Trump Said to Oust DOJ’s Veteran Diplomat, Civil Rights Head (1)

Feb. 3, 2025, 12:21 AM UTCUpdated: Feb. 3, 2025, 3:08 AM UTC

Bruce Swartz, globally renowned for representing the Justice Department in some of its most sensitive foreign dealings, has resigned rather than accept a Trump demotion.

The 30-year veteran stepped down instead of taking a reassignment he received shortly after President Donald Trump’s inauguration, according to a person familiar with Swartz’s decision and an autoreply message from Swartz’s DOJ email account.

Separately, the Trump DOJ leadership has ordered the transfer of the interim civil rights division leader to the new sanctuary cities enforcement group, two individuals briefed on the matter said.

Swartz played critical roles in extraditing Mexican drug lord El Chapo and navigating relations with Central America’s Northern Triangle countries of El Salvador, Guatemala, and Honduras, among other high-profile negotiations.

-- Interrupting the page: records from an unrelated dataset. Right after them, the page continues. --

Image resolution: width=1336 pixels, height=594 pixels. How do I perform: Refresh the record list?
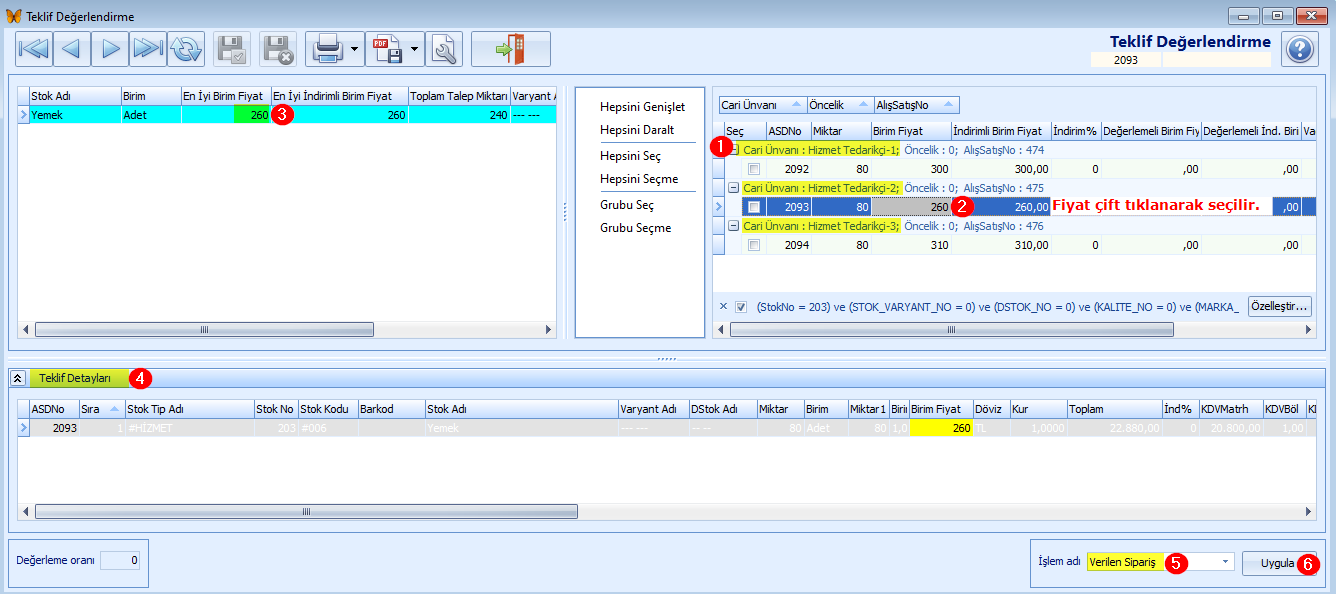[x=186, y=48]
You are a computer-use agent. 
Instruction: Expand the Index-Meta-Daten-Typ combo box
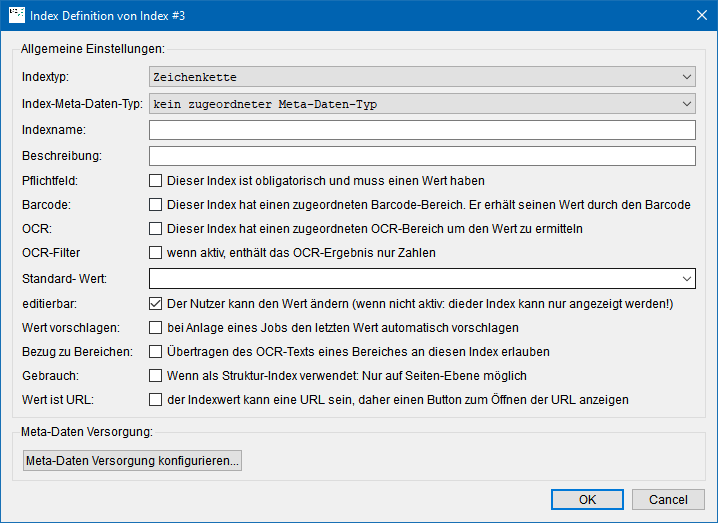pos(422,104)
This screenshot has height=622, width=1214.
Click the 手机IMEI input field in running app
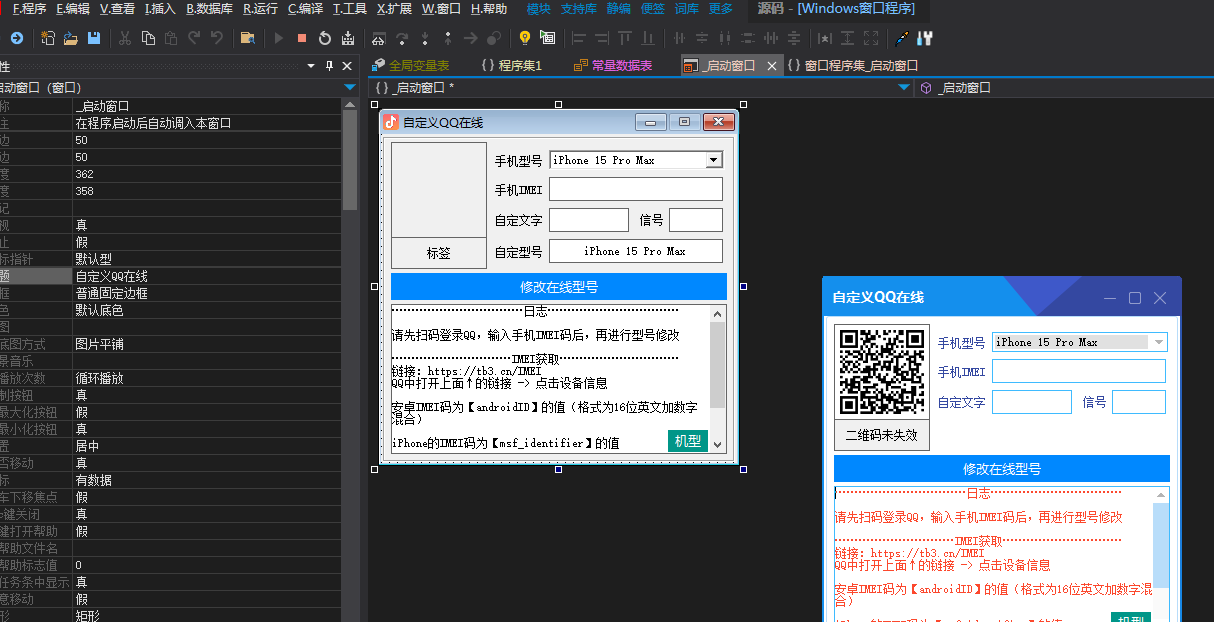click(1078, 372)
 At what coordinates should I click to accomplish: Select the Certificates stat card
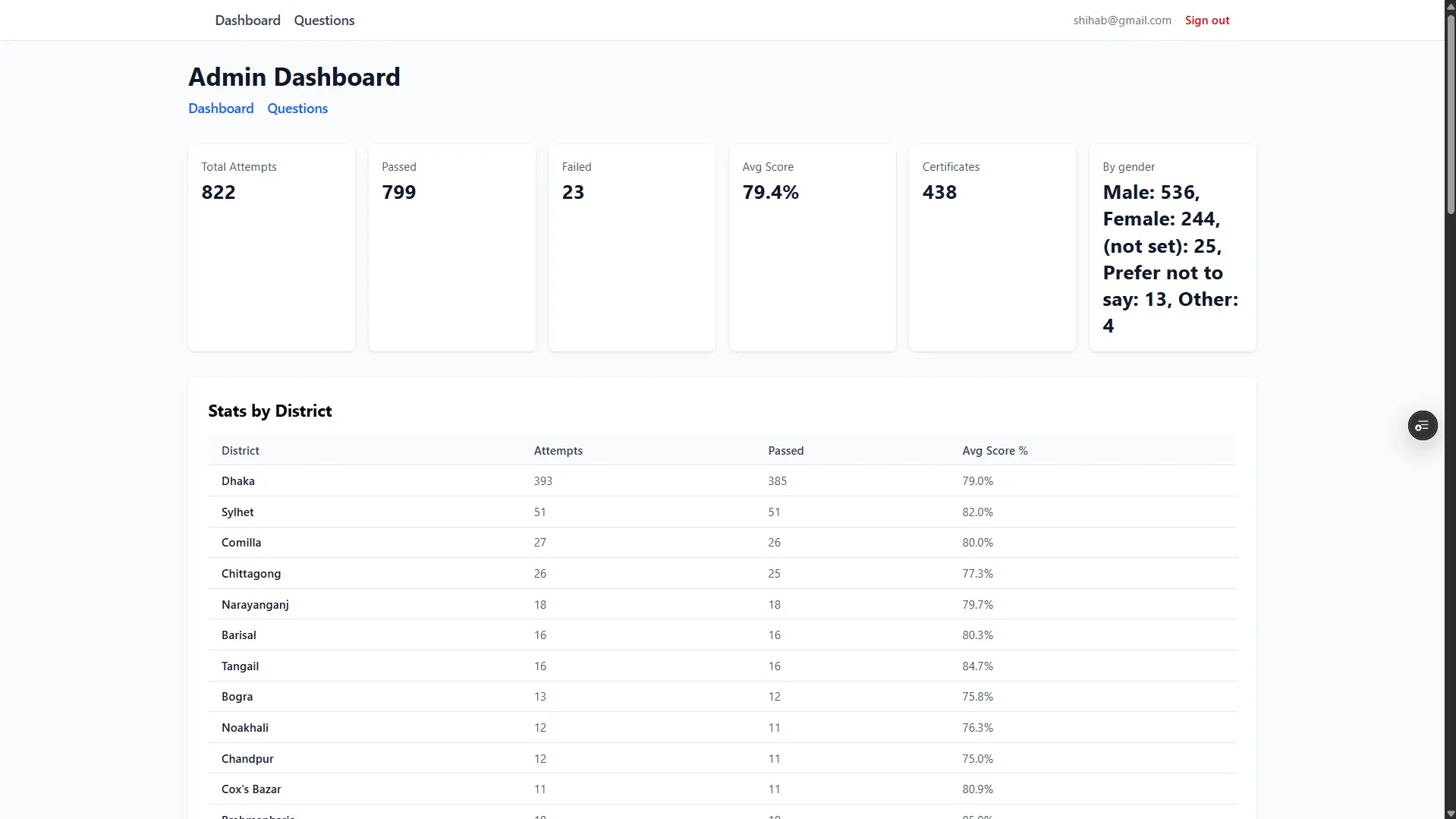pyautogui.click(x=992, y=247)
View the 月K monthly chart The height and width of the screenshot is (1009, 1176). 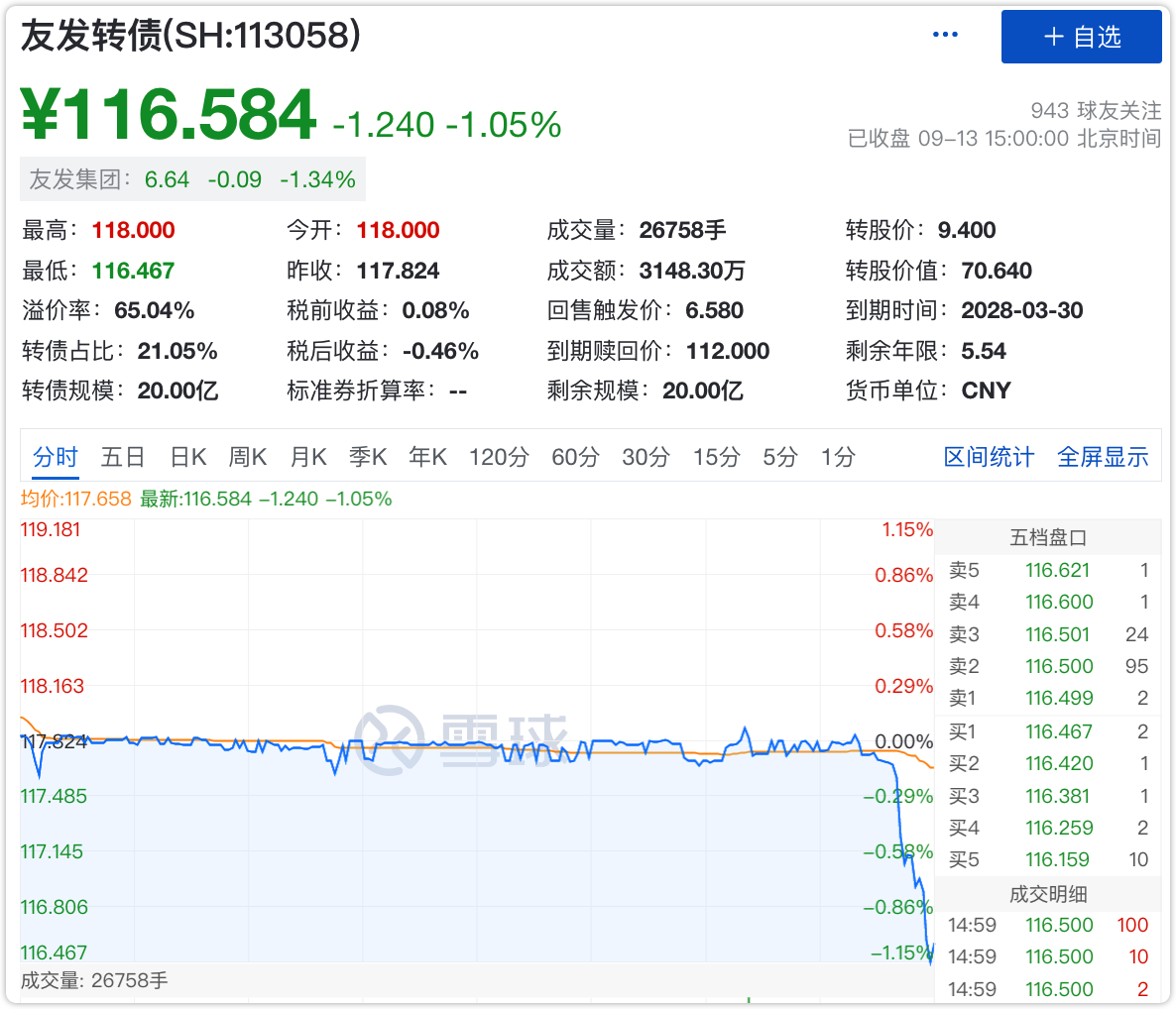click(x=307, y=457)
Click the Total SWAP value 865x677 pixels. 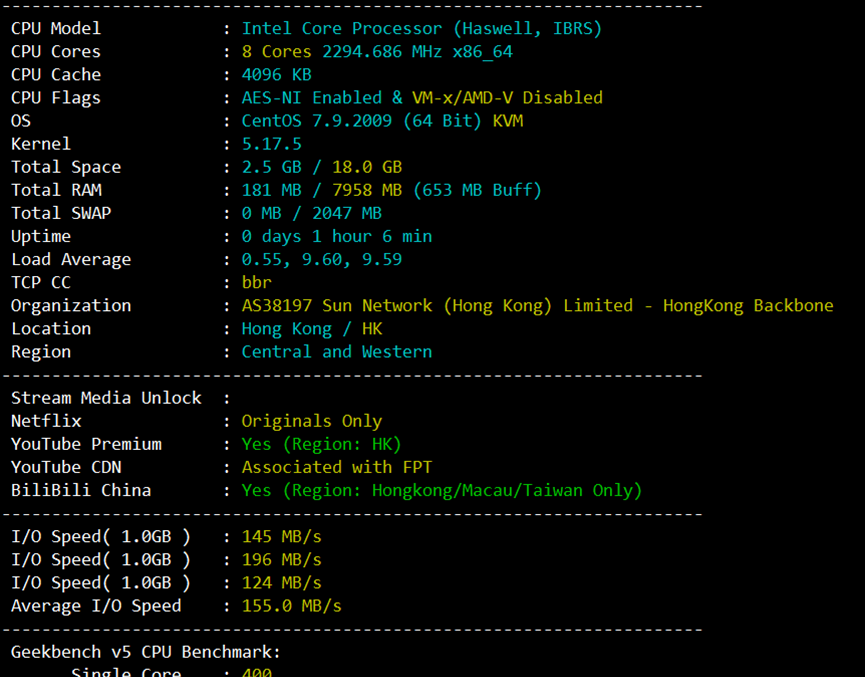(311, 213)
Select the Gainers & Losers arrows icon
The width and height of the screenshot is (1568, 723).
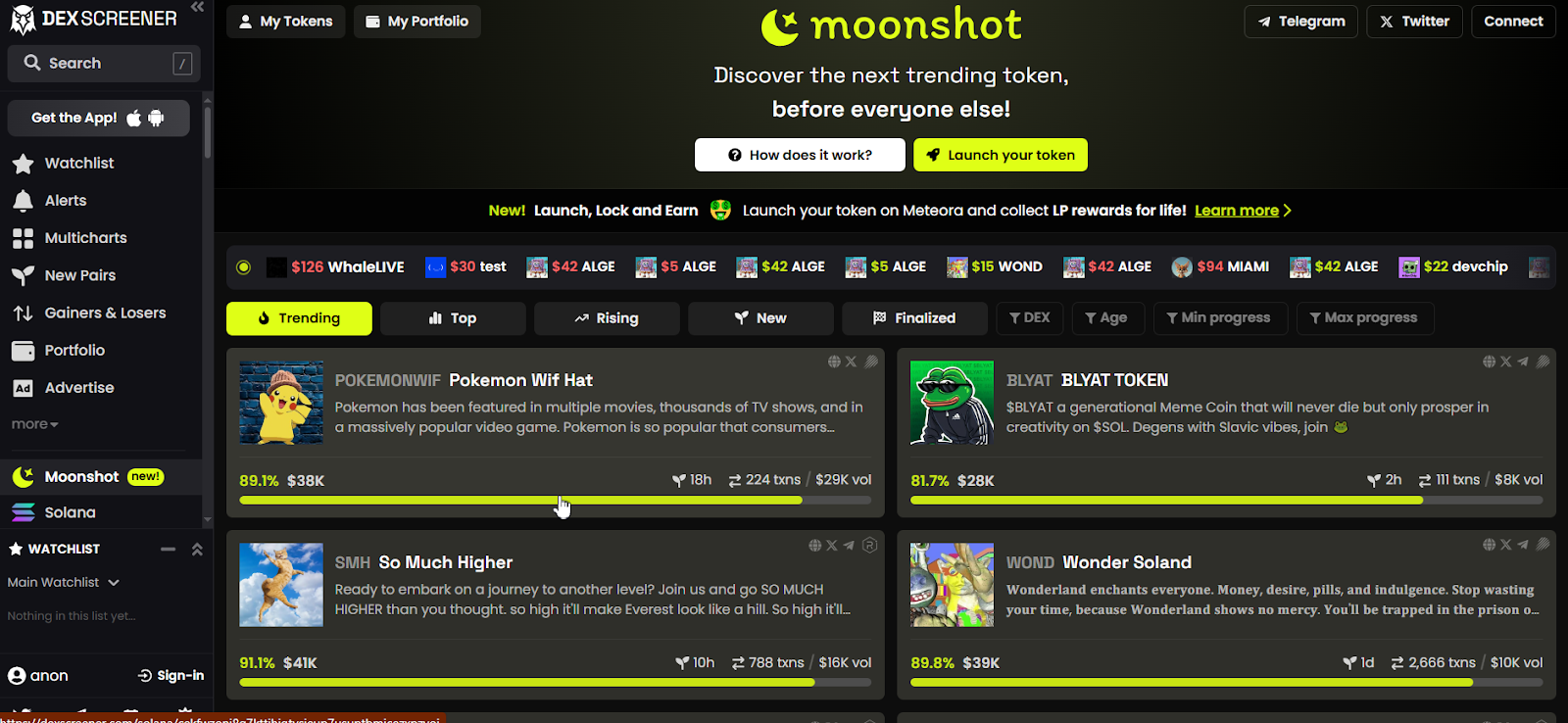tap(24, 313)
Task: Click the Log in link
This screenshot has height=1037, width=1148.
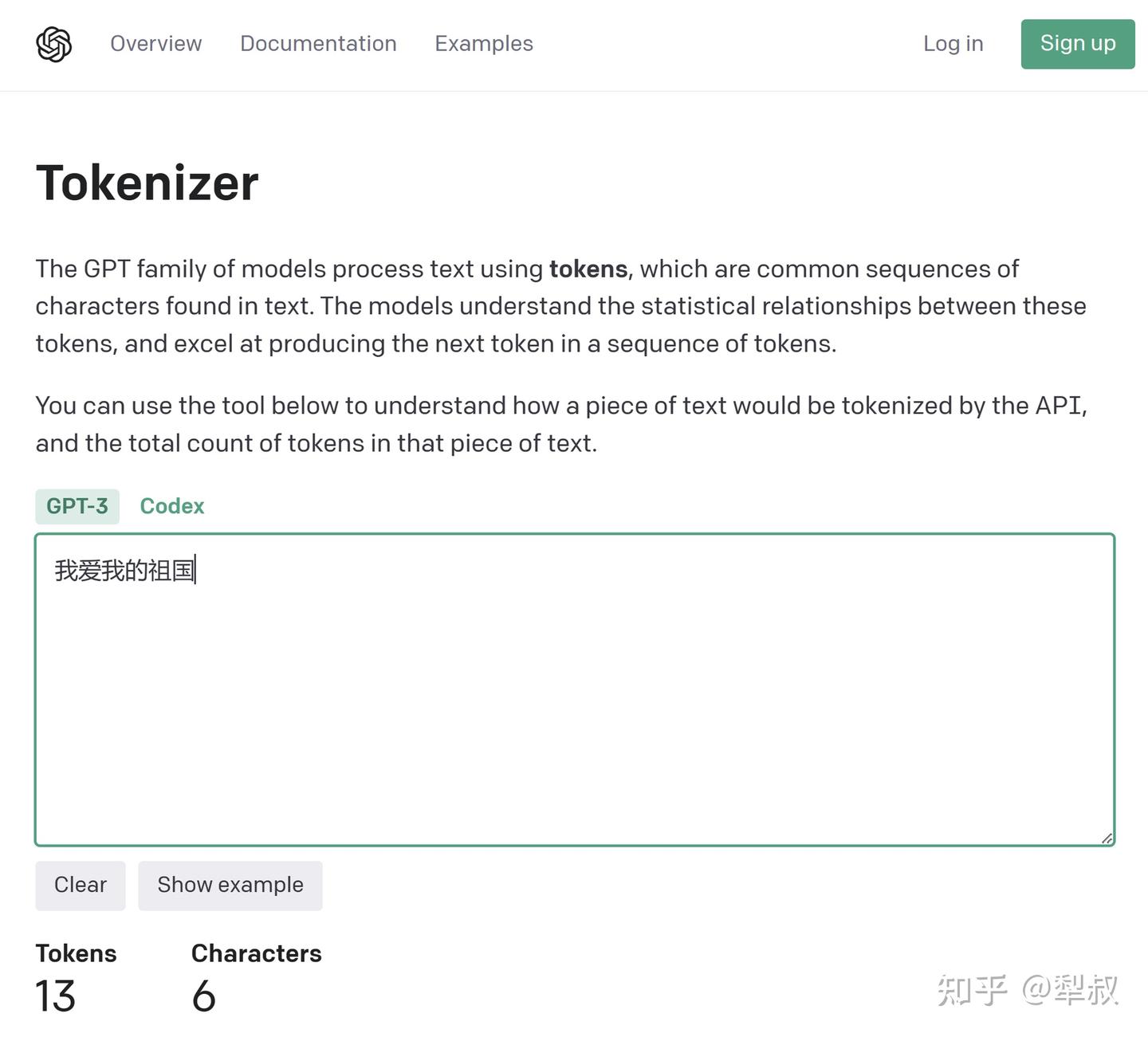Action: click(953, 44)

In response to a Sunday email, Swartz sent an automatic reply with a single sentence: “I have resigned from the Department of Justice.”

Swartz had been given 15 days to decide whether to take a post as deputy of an overseas prosecution office he’d overseen for decades, said two people, who spoke on condition of anonymity. He was among a slew of early reassignments of career officials involved in work deemed adverse to Trump’s agenda.

A reason for his removal isn’t known, but Swartz advised Special Counsel Robert Mueller’s office on international issues that arose in the investigation of Trump’s ties to Russia.

Current and former department officials said the loss of Swartz’s institutional knowledge and foreign connections is a particular blow, even compared to the dozens of other civil servants targeted by Trump.

Swartz had developed extensive relationships with overseas law enforcement and intelligence agencies, which has proven valuable in combatting transnational crime, multiple DOJ alums said.

“To just kind of throw him on the trash heap is really foolish,” said Leslie Caldwell, who was Swartz’s supervisor for three years as head of the Criminal Division in the Obama Administration. “He’s going to be hard to replace. Now they’re going to send DOJ’s representative to ‘name that country’ when we’re seeking an extradition of a very sensitive person or some other difficult situation and” that person “won’t have the same automatic credibility that Bruce has.”

Also this weekend, DOJ transferred Kathleen Wolfe, a career official who’s been the acting civil rights head since Trump took office, to report to the sanctuary cities team that’s become a repeat landing spot. It followed two civil rights appellate supervisors receiving post-Inauguration transfers to the same immigration group.

Wolfe, a career senior manager and disability rights specialist, wasn’t expected to remain atop the civil rights division for long, but her removal accelerates the new administration’s shakeup at an office poised for a major overhaul. Trump officials have signaled plans to reshape its anti-bias and equity focus to investigate diversity programs, while ceasing police accountability probes.

Shortly after she became the career placeholder until Trump nominee Harmeet Dhillon were to be confirmed, Wolfe received a memo from the newly-installed DOJ chief of staff ordering her staff to indefinitely halt all new litigation.

DOJ spokespeople didn’t immediately respond to a request for comment. Wolfe couldn’t immediately be reached for comment.

Several media outlets first reported on Swartz’s initial reassignment on Jan. 21.

Post-Sept. 11

Swartz leaves a Criminal Division deputy assistant attorney general post that he was originally appointed to in the Clinton administration. He took on the role of advising all levels of the department—from attorneys general down to line attorneys—on international affairs.

The job took on added significance as the volume of requests for overseas evidence and fugitives has exploded this century.

The George W. Bush administration retained him as a career deputy to ensure continuity in cross-border relations, said Betsy Burke, a retired DOJ international affairs attorney who’s known Swartz since the early 1990s.

Burke traveled with Swartz and then-Attorney General John Ashcroft in the period after the Sept. 11 attack. She recalled that Swartz introduced Ashcroft—a career politician who wasn’t steeped in foreign relations—to his Canadian and G8 contacts to ease his transition at a delicate moment.

Caldwell remembered visiting Guatemala with Swartz and then-Vice President Joe Biden during negotiations to curb the flow of immigration across the Southern border. She was struck by how well-known and regarded Swartz was within the State Department, including from US ambassadors in Central America.
“We are less safe today internationally post-Bruce Swartz than we were while he was there,” Burke said.